Изменить размер шрифта - +

Не довольствуясь передачей Тюрру и другим венграм документов, впоследствии напечатанных в «Tribune», поляки дали еще одно неопровержимое доказательство своей добросовестности. Чтобы снискать расположение судей после своего осуждения на смерть и доказать им свою готовность чистосердечно сознаться во всем, что ему известно, Бандья раскрыл председателю военного суда Лапинскому всю историю приготовлений, которые делаются его соотечественниками против Австрии. Он рассказал ему, какого рода ресурсами они располагают, назвал города, в которых они устроили склады оружия, и имена лиц, попечению которых эти склады поручены. Поляки тотчас же уведомили венгров об угрожавшей им опасности, показали им все неопубликованные документы, полученные в связи с этим делом, и, чтобы уверить венгров в том, что эти документы навсегда останутся в тайне, предложили в их присутствии запечатать их своими собственными печатями. Эти документы существуют до сих пор, и печати еще целы. Среди лиц, которые запечатывали документы, были Тюрр, Туконь (Селим-ага), Тальмайер (Эмин-ага) и другие вожди возглавляемой Кальмаром эмиграции в Константинополе, которые впоследствии подписали манифест в защиту Бандьи.

Вскоре после свидания Тюрра с поляками в литографированной корреспонденции агентства Гавас в Париже появилась телеграмма следующего содержания:

«Полученное в Марселе письмо полковника Тюрра разоблачает ложное утверждение «Presse d'Orient» относительно предательства и осуждения полковника Мехмед-бея».

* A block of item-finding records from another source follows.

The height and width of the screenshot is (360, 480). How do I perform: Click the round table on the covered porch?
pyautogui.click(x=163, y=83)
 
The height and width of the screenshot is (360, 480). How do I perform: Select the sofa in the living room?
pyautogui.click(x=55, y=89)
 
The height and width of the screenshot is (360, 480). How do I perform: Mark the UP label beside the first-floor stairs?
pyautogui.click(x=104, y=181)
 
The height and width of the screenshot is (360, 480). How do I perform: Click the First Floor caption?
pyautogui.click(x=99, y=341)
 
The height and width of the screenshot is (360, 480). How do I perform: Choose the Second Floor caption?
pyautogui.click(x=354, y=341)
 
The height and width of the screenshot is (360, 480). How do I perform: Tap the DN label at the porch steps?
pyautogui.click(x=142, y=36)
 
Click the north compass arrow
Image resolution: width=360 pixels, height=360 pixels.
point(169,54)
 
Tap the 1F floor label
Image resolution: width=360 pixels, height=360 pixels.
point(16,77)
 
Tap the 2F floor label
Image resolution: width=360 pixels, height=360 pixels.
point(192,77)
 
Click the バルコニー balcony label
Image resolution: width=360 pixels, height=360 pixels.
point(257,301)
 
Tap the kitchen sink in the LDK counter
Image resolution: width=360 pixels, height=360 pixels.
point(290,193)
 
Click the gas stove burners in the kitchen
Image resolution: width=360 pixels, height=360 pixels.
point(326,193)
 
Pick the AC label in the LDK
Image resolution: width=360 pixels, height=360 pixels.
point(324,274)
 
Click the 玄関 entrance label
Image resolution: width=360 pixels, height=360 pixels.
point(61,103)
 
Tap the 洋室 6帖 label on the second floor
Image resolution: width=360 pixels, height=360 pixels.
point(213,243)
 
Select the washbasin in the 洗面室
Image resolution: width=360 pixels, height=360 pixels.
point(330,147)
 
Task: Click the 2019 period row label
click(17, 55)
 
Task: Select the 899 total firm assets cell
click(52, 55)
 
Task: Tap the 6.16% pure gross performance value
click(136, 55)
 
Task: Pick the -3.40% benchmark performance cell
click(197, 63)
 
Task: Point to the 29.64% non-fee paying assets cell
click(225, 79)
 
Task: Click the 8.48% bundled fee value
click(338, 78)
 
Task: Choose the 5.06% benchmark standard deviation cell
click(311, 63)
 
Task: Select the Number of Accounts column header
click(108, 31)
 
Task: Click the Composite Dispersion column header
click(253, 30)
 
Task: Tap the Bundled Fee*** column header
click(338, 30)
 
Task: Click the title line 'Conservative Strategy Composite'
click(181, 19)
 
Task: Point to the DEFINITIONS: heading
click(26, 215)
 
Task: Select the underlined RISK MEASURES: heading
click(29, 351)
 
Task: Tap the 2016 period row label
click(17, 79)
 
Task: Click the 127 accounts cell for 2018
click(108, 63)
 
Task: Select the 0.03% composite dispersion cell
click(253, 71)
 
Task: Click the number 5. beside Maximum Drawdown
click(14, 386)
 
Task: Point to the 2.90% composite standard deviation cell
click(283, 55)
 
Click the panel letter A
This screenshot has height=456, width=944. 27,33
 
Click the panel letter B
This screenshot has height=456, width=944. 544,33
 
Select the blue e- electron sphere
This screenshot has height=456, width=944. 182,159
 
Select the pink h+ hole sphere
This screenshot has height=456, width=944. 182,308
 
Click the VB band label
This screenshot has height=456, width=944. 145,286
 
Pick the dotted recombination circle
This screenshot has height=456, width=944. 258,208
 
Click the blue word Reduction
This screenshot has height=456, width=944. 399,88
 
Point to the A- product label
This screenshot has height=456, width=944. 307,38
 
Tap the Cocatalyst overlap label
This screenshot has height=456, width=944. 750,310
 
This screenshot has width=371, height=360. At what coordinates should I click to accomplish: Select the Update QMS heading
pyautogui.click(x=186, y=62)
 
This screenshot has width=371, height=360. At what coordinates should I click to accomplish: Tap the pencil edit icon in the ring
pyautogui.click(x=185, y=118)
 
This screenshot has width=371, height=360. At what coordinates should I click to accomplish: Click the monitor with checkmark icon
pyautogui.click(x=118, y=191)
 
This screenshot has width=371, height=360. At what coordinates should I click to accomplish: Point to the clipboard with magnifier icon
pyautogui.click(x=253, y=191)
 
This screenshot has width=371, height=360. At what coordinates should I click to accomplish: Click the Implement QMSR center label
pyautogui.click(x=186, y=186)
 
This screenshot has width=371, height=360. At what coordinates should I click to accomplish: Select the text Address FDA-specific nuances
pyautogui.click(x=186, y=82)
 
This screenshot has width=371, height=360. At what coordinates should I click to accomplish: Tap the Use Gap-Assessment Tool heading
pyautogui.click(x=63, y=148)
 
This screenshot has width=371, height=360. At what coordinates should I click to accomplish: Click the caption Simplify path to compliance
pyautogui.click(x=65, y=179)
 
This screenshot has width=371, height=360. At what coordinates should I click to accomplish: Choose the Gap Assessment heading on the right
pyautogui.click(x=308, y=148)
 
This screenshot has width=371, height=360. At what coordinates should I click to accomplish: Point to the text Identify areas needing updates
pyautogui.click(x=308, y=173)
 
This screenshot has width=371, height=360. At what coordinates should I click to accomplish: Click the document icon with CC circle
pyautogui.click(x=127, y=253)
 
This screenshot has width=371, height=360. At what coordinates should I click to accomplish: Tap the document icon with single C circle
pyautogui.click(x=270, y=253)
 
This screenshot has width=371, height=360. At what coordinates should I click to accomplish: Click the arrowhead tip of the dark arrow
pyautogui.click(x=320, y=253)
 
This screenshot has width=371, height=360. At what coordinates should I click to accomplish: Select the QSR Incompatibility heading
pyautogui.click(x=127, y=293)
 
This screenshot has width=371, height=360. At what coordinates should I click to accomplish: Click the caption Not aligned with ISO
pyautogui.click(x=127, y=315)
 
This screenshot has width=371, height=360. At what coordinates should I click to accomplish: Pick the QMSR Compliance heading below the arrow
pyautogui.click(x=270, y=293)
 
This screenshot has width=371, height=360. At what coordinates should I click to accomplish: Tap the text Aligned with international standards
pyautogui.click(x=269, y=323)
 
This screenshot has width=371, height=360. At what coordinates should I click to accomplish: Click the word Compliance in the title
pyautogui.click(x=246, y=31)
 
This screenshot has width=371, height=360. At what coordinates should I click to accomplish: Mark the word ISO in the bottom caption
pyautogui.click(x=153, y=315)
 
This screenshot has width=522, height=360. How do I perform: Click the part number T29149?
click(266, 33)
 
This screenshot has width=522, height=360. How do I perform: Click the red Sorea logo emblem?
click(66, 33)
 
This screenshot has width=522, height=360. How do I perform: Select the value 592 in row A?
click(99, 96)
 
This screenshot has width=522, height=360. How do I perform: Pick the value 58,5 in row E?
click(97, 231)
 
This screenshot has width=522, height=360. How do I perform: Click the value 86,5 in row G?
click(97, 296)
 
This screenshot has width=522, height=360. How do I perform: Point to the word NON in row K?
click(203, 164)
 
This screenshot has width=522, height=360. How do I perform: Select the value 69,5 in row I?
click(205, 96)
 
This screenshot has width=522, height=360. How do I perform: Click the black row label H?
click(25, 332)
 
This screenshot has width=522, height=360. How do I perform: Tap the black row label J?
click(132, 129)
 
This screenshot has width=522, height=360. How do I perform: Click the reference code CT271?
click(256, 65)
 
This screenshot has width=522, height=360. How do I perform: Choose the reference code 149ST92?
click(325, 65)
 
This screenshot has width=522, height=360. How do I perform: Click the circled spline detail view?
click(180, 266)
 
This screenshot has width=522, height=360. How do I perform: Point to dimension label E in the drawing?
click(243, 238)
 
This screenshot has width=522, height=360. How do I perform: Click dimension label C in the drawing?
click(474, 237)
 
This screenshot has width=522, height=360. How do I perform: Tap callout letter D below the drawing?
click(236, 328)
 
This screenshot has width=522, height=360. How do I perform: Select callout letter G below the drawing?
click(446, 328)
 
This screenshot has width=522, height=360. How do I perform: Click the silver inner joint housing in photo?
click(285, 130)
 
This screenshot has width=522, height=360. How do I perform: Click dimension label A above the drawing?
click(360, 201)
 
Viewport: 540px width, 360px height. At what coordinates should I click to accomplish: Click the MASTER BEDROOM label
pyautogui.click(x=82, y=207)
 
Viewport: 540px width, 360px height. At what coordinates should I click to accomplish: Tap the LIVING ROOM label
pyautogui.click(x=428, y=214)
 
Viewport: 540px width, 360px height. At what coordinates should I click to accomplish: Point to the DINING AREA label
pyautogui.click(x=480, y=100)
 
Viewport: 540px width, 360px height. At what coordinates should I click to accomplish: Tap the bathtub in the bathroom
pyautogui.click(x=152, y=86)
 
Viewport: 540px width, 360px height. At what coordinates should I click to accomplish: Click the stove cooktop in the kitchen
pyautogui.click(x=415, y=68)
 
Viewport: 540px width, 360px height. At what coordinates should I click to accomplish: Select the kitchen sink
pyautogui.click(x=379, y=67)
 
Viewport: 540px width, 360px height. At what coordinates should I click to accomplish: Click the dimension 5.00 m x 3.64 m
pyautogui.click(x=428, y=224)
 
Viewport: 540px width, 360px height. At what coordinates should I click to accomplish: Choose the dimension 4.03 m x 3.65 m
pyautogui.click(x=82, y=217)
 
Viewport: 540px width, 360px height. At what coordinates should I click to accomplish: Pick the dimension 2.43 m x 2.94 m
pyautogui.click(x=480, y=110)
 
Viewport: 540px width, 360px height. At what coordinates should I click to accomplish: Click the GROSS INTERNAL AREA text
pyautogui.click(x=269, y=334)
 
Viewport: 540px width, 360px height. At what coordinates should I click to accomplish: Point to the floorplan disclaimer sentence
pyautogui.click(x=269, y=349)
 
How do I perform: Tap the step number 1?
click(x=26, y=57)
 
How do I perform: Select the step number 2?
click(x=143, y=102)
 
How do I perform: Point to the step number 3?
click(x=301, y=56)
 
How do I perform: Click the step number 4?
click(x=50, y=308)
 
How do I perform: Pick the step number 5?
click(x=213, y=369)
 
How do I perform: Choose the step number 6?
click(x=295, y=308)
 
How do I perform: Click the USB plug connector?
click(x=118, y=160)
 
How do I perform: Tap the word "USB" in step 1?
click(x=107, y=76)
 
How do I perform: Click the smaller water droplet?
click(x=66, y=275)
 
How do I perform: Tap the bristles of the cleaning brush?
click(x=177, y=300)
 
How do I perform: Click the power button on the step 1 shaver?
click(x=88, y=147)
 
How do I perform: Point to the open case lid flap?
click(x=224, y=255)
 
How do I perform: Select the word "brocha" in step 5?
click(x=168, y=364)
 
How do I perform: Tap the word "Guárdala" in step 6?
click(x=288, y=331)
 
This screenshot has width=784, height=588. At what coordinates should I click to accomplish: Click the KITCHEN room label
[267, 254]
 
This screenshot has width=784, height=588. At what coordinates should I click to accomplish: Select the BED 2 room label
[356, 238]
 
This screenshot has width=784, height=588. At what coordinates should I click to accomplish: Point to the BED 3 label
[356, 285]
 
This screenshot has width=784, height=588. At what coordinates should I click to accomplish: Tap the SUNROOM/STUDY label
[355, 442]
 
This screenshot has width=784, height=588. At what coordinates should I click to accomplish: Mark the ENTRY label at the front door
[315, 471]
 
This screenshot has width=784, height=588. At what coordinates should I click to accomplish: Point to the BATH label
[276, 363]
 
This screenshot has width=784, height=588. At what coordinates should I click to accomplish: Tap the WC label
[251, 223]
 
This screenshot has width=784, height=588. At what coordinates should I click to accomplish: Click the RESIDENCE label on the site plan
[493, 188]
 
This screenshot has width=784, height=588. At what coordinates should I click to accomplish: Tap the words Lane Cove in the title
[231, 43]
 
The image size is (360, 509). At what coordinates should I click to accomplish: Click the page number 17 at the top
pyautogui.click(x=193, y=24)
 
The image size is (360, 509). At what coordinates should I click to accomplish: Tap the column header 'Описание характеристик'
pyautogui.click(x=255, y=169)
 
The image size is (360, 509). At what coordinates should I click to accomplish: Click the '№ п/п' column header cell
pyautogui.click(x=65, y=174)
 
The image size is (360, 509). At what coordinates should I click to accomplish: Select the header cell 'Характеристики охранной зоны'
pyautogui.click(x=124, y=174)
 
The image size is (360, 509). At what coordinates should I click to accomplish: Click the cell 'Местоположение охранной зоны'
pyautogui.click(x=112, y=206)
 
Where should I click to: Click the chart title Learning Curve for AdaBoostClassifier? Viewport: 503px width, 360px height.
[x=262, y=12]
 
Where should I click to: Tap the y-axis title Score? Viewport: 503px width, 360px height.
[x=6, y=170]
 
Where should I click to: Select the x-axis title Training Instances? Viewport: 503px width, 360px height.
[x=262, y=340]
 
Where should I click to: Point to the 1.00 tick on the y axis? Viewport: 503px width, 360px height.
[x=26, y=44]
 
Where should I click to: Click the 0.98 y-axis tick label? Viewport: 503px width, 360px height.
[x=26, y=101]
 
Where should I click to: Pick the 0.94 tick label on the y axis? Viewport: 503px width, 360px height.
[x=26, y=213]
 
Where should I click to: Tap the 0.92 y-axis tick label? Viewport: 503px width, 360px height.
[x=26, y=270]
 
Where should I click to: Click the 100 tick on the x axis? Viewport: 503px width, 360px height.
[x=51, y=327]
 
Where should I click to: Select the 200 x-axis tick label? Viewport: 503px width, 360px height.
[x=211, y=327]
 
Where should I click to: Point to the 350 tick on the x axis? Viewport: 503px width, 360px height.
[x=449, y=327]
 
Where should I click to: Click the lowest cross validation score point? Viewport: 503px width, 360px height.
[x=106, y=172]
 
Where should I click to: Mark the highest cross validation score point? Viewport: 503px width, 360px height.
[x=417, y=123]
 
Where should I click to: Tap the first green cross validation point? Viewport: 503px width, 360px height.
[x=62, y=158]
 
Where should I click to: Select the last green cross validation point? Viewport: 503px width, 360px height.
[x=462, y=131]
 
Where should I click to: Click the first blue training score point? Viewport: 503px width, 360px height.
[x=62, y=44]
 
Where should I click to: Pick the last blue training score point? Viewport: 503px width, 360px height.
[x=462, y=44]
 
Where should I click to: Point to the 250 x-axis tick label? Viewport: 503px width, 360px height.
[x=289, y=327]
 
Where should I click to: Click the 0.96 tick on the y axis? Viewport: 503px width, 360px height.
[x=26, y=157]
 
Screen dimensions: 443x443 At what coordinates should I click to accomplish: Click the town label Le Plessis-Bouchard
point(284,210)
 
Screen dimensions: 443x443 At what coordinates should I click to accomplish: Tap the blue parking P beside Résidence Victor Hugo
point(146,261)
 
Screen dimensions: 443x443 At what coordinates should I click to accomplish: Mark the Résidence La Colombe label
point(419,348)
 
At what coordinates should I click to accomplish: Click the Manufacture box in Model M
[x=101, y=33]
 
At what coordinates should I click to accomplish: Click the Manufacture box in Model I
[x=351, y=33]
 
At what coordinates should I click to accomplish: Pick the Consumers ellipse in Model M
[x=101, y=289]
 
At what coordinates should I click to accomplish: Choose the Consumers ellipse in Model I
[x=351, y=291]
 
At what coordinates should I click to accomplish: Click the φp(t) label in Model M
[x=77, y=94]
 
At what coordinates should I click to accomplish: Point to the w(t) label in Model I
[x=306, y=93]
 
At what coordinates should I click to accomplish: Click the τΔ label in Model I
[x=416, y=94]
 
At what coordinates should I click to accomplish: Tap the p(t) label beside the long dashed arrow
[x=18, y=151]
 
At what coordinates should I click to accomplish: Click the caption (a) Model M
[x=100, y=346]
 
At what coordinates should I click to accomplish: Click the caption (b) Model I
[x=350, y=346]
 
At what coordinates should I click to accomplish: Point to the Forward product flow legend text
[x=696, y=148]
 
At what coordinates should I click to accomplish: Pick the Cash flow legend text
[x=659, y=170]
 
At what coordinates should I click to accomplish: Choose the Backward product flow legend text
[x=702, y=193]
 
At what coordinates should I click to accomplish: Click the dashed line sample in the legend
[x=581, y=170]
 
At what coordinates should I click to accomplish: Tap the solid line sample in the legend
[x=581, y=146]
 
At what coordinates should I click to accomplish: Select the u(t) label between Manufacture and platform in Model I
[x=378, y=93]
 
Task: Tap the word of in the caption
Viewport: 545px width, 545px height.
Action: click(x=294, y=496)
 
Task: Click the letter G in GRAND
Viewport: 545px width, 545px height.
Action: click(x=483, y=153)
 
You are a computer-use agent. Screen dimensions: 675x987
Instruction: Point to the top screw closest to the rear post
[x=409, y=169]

Эта заметка была перепечатана большей частью европейской прессы. В то же время несколько венгров представили в редакцию «Presse d'Orient» письма из Черкесии о том, что Мехмед-бей находится на свободе и по-прежнему поддерживает сношения с Сефер-пашой. Бандья был представлен публике как мученик, пострадавший за дело свободы; полковник Лапинский обвинялся в подлогах и других преступлениях, а поляки в Константинополе были изображены как его сообщники. Не обошлось и без смешных попыток запугать поляков. Только тогда поляки опубликовали в «Tribune» и лондонской «Free Press» признания Бандьи и ряд документов по этому делу. Тем временем Бандья прибыл в Константинополь и явился в редакцию «Presse d'Orient». Редакторы этой газеты сказали ему, что они опубликовали касающееся его сообщение, ибо у них не было ни малейшего основания сомневаться в его правильности, но что они готовы опровергнуть его, если Бандья сможет представить неопровержимые доказательства его лживости. В ответ Бандья смог только сказать, что все это ложь, что он является жертвой интриги, а затем рассказал множество деталей, касающихся событий в Черкесии, о которых его никто не спрашивал. Когда же его спросили, каким образом он, турецкий офицер и черкесский главнокомандующий, мог написать письмо, явно предназначенное для русского генерала Филипсона и представляющее собой вполне достаточное доказательство всех выдвинутых против него обвинений, Бандья ухитрился обойти этот опасный пункт, небрежно заметив, что он готовит ответ на ложно приписываемые ему признания. Он закончил разговор обещанием ответить в газете на выдвинутые против него обвинения; это предложение было принято с тем условием, что в его письме не будет никаких личных нападок. При этом разговоре присутствовали один французский офицер, один французский священник и один армянский публицист, которые выразили готовность выступить в качестве свидетелей перед любым судом. При вторичном посещении, 25 апреля, Бандья передал редакции «Presse d'Orient» свое письмо, содержащее, вопреки условию, гнусные нападки на полковника Лапинского и Ибрагим-бея; между тем имя поручика Стока, который, к несчастью для Бандьи, все еще находился в Константинополе, не было упомянуто. После того как в письме, по настоянию редакции, были сделаны некоторые изменения, оно появилось в «Presse d'Orient». Вот, в основном, содержание этого письма:

«Я оказался жертвой гнусных интриг со стороны Ибрагим-бея и г-на Лапинского.